• [Text passage]:
As \([{\mathbf{F}},{\mathbf{U}}]_{r+k}=\left( \nu {\mathbf{F}} \right) _{r+k}\) for \(k=1,\dots , m\), it can be shown that

$$\begin{aligned} \left( T_{\mathbf{U}}^{(l)}\left( \left[ {\mathbf{F}},{\mathbf{U}} \right] \right) \right) _{r+k} = \left( T_{\mathbf{U}}^{(l)}\left( \nu {\mathbf{F}} \right) \right) _{r+k}, \end{aligned}$$

for all \(l\ge 0\), \(k=l+1,\dots ,l+m\). Using that

$$\begin{aligned} {\mathbf{U}}{\, }_{ **}{\, }\left( (1+\mu ){\mathbf{F}} \right) = {\mathbf{F}}+ \left[ {\mathbf{F}},{\mathbf{U}} \right] + \mu {\mathbf{F}}+ \sum _{l=1}^{\infty }{\textstyle {\frac{1}{(l+1)!}}} T_{\mathbf{U}}^{(l)}\left( \left[ {\mathbf{F}},{\mathbf{U}} \right] + (l+1) \mu {\mathbf{F}} \right) , \end{aligned}$$

we obtain

$$\begin{aligned} \left( {\mathbf{U}}{\, }_{ **}{\, }\left( (1+\mu ){\mathbf{F}} \right) \right) _{r+k}= & {} {\mathbf{F}}_{r+k} + \left( \left[ {\mathbf{F}},{\mathbf{U}} \right] +\mu {\mathbf{F}} \right) _{r+k}\\&+ \sum _{l=1}^{k-1} \frac{1}{(l+1)!} \left( T_{\mathbf{U}}^{(l)}\left( \left[ {\mathbf{F}},{\mathbf{U}} \right] +(l+1)\mu {\mathbf{F}} \right) \right) _{r+k}\\= & {} {\mathbf{F}}_{r+k}+\left( \left[ {\mathbf{F}},{\mathbf{U}} \right] +\mu {\mathbf{F}} \right) _{r+k}\\&+\sum _{l=1}^{k-1} \frac{1}{(l+1)!} \left( T_{\mathbf{U}}^{(l)}\left( (\nu +(l+1)\mu ){\mathbf{F}} \right) \right) _{r+k}. \end{aligned}$$

From Lemma 20, we get:

$$\begin{aligned} \left( {\mathbf{U}}{\, }_{ **}{\, }\left( (1+\mu ){\mathbf{F}} \right) \right) _{r+k}= & {} {\mathbf{F}}_{r+k}+\left( \left[ {\mathbf{F}},{\mathbf{U}} \right] +\mu {\mathbf{F}} \right) _{r+k} +\sum _{l=1}^{k-1}\sum _{j=l+1}^{k}\mu _{j}^{(l)}{\mathbf{F}}_{r+k-j}\\= & {} {\mathbf{F}}_{r+k}+\left[ {\mathbf{F}},{\mathbf{U}} \right] _{r+k} +\sum _{j=1}^{k}\mu _{j}{\mathbf{F}}_{r+k-j} +\sum _{j=2}^{k}\sum _{l=1}^{j-1}\mu _{j}^{(l)}{\mathbf{F}}_{r+k-j}\\= & {} {\mathbf{F}}_{r+k}+\left[ {\mathbf{F}},{\mathbf{U}} \right] _{r+k}+ \sum _{j=1}^{k}\left( \mu _{j}+ \sum _{l=1}^{j-1}\mu _{j}^{(l)} \right) {\mathbf{F}}_{r+k-j}. \end{aligned}$$

Notice that \(\mu _{j}^{(l)}\) depends univocally on \({\mathbf{U}}_1,\dots ,{\mathbf{U}}_{{j}-1},\nu _1,\dots ,\nu _{{j}-1},\mu _1,\dots ,\mu _{{j}-1}\). On the other hand, we have:

$$\begin{aligned} \left( \left[ {\mathbf{F}},{\mathbf{U}} \right] +(1+\lambda ){\mathbf{F}} \right) _{r+k}= & {} {\mathbf{F}}_{r+k}+\left[ {\mathbf{F}},{\mathbf{U}} \right] _{r+k}+\left( \lambda {\mathbf{F}} \right) _{r+k}={\mathbf{F}}_{r+k}+\left[ {\mathbf{F}},{\mathbf{U}} \right] _{r+k}+\sum _{j=1}^{k}\lambda _j{\mathbf{F}}_{r+k-j}. \end{aligned}$$

To prove item (a), it is enough to define \(\lambda _j=\mu _{j}+ \sum _{l=1}^{j-1}\mu _{j}^{(l)}\), for \(j=1,\dots , k\).

• [Exercise requirements]: According to the derivation above, what definition is enough to prove item (a)?

• [Recorded data]:
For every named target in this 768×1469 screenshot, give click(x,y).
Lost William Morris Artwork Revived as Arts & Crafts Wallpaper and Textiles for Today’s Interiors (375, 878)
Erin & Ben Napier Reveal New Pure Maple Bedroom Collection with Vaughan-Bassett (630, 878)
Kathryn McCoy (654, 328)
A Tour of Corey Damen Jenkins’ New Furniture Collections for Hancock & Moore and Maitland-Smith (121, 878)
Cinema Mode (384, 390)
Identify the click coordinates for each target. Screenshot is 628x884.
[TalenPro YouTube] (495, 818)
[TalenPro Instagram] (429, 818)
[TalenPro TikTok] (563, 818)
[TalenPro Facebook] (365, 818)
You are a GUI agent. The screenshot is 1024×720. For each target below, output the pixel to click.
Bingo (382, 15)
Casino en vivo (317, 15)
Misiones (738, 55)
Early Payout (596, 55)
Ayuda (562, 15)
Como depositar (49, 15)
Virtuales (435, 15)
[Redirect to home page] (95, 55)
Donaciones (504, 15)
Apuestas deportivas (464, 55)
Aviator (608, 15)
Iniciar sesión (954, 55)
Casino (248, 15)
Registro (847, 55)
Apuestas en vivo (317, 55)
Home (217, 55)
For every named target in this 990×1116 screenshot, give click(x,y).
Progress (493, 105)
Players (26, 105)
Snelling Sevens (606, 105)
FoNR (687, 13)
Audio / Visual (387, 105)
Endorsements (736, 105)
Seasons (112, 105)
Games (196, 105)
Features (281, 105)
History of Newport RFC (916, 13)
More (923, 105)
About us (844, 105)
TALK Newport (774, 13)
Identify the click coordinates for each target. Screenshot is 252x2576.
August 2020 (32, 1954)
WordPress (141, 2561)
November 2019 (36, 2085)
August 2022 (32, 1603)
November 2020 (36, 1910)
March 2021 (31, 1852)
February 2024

• [Result for this exercise]: Defining \(\lambda _j=\mu _{j}+ \sum _{l=1}^{j-1}\mu _{j}^{(l)}\) for \(j=1,\dots , k\).